== HOW TO COMPLETE THIS TASK ==
In the listing below, print exactly the lines from the first through the one that contains "Given: Click the Application Email label".

== EXERCISE DATA ==

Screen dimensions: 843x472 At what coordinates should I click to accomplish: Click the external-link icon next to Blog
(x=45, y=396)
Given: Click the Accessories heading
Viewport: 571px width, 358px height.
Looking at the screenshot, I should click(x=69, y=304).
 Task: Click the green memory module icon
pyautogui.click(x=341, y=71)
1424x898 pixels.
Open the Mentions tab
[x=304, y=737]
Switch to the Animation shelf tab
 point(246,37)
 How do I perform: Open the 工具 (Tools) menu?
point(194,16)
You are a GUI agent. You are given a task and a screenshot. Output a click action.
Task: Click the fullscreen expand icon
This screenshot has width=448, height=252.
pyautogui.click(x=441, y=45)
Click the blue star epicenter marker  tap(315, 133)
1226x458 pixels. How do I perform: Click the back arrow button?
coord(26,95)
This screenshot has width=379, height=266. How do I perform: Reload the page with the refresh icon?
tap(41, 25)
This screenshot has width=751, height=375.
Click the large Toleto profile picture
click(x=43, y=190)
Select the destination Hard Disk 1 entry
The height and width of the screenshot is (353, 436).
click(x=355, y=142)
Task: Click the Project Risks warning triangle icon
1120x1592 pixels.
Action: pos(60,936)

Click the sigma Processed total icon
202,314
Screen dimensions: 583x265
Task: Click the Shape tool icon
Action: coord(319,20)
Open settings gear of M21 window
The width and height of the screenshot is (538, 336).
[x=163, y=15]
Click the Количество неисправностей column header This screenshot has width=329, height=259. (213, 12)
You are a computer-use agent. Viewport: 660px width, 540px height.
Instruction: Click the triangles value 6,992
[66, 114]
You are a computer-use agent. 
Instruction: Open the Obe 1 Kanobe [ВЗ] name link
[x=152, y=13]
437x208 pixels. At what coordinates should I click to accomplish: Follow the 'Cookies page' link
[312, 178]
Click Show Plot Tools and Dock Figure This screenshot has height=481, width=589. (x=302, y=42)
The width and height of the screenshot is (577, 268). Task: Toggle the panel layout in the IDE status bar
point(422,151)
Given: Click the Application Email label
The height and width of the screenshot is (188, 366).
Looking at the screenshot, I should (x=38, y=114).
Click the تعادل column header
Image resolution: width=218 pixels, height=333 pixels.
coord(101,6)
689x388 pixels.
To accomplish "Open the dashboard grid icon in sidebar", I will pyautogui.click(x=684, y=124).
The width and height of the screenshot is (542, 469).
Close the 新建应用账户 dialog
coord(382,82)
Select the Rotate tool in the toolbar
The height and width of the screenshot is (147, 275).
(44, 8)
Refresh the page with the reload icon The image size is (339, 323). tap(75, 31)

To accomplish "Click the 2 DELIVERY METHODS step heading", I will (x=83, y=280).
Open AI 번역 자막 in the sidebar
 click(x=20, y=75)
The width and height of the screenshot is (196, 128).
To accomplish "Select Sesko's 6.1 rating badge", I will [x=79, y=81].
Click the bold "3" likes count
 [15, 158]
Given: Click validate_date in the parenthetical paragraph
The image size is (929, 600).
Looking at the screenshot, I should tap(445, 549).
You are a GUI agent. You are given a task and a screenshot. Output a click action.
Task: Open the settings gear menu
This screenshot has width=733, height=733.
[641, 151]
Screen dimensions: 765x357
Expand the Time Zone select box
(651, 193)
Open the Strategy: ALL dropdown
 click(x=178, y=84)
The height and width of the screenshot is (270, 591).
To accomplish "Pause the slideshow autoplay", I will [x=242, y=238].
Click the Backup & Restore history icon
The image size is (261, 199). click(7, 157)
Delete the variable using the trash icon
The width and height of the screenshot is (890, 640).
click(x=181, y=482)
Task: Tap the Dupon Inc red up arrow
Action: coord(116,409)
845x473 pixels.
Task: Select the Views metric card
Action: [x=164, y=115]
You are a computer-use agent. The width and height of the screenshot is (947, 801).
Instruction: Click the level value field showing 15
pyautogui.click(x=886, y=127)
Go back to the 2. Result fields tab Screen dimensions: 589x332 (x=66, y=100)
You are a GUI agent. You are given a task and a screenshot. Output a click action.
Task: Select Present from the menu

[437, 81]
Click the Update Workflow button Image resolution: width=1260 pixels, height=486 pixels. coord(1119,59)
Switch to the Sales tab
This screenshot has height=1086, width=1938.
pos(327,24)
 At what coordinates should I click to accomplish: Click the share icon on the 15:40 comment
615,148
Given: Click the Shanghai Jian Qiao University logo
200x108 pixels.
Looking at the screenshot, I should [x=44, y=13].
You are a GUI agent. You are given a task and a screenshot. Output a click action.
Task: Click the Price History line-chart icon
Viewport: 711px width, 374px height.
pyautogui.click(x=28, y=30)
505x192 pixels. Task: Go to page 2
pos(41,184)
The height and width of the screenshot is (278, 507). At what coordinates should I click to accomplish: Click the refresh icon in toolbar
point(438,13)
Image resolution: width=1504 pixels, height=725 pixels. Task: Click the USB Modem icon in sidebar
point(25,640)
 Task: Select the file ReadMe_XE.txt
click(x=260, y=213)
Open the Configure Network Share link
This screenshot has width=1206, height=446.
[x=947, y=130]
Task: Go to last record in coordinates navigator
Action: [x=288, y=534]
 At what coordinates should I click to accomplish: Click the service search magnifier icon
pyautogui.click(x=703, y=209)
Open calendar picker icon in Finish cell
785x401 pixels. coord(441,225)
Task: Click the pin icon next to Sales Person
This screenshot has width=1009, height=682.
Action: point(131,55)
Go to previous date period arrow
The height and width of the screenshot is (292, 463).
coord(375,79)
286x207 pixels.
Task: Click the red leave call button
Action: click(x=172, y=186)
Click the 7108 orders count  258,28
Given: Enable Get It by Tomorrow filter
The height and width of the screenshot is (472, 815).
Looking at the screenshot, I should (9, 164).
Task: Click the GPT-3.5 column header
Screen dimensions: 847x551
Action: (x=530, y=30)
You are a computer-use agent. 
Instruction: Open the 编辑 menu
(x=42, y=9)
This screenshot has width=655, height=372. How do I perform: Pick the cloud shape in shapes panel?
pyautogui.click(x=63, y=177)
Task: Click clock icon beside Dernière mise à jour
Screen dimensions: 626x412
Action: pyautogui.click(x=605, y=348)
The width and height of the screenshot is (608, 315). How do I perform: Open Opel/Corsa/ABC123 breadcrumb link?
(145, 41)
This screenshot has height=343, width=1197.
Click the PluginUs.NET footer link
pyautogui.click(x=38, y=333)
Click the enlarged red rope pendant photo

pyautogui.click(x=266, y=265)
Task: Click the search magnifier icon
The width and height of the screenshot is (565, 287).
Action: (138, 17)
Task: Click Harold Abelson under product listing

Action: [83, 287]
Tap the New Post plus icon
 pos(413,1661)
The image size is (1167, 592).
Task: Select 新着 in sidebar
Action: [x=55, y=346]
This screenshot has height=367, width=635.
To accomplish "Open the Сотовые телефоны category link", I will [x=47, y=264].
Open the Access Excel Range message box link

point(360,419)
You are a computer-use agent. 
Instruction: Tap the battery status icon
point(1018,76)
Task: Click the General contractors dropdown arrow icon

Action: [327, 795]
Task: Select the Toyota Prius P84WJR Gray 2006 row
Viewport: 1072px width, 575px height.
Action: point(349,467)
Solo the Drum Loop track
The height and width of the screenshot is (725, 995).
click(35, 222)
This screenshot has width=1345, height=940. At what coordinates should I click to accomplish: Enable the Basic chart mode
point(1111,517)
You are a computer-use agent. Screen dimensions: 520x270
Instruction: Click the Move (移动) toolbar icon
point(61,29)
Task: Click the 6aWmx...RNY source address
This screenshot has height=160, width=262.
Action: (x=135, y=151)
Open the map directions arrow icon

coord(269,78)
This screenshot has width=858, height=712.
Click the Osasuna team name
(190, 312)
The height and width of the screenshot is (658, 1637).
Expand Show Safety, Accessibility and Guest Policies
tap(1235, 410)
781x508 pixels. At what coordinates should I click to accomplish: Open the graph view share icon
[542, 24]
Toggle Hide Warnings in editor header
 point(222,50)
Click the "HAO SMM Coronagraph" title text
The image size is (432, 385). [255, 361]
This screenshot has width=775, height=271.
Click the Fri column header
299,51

== EXERCISE RESULT ==
Screen dimensions: 843x472 At what coordinates should I click to accomplish: Click the external-link icon next to Blog
(x=45, y=396)
Given: Click the Accessories heading
Viewport: 571px width, 358px height.
Looking at the screenshot, I should click(x=69, y=304).
 Task: Click the green memory module icon
pyautogui.click(x=341, y=71)
1424x898 pixels.
Open the Mentions tab
[x=304, y=737]
Switch to the Animation shelf tab
 point(246,37)
 How do I perform: Open the 工具 (Tools) menu?
point(194,16)
You are a GUI agent. You are given a task and a screenshot. Output a click action.
Task: Click the fullscreen expand icon
This screenshot has width=448, height=252.
pyautogui.click(x=441, y=45)
Click the blue star epicenter marker  tap(315, 133)
1226x458 pixels. How do I perform: Click the back arrow button?
coord(26,95)
This screenshot has width=379, height=266. How do I perform: Reload the page with the refresh icon?
tap(41, 25)
This screenshot has width=751, height=375.
Click the large Toleto profile picture
click(x=43, y=190)
Select the destination Hard Disk 1 entry
The height and width of the screenshot is (353, 436).
click(x=355, y=142)
Task: Click the Project Risks warning triangle icon
1120x1592 pixels.
Action: pos(60,936)

Click the sigma Processed total icon
202,314
Screen dimensions: 583x265
Task: Click the Shape tool icon
Action: coord(319,20)
Open settings gear of M21 window
The width and height of the screenshot is (538, 336).
[x=163, y=15]
Click the Количество неисправностей column header This screenshot has width=329, height=259. (213, 12)
You are a computer-use agent. Viewport: 660px width, 540px height.
Instruction: Click the triangles value 6,992
[66, 114]
You are a computer-use agent. 
Instruction: Open the Obe 1 Kanobe [ВЗ] name link
[x=152, y=13]
437x208 pixels. At what coordinates should I click to accomplish: Follow the 'Cookies page' link
[312, 178]
Click Show Plot Tools and Dock Figure This screenshot has height=481, width=589. (x=302, y=42)
The width and height of the screenshot is (577, 268). Task: Toggle the panel layout in the IDE status bar
point(422,151)
Given: Click the Application Email label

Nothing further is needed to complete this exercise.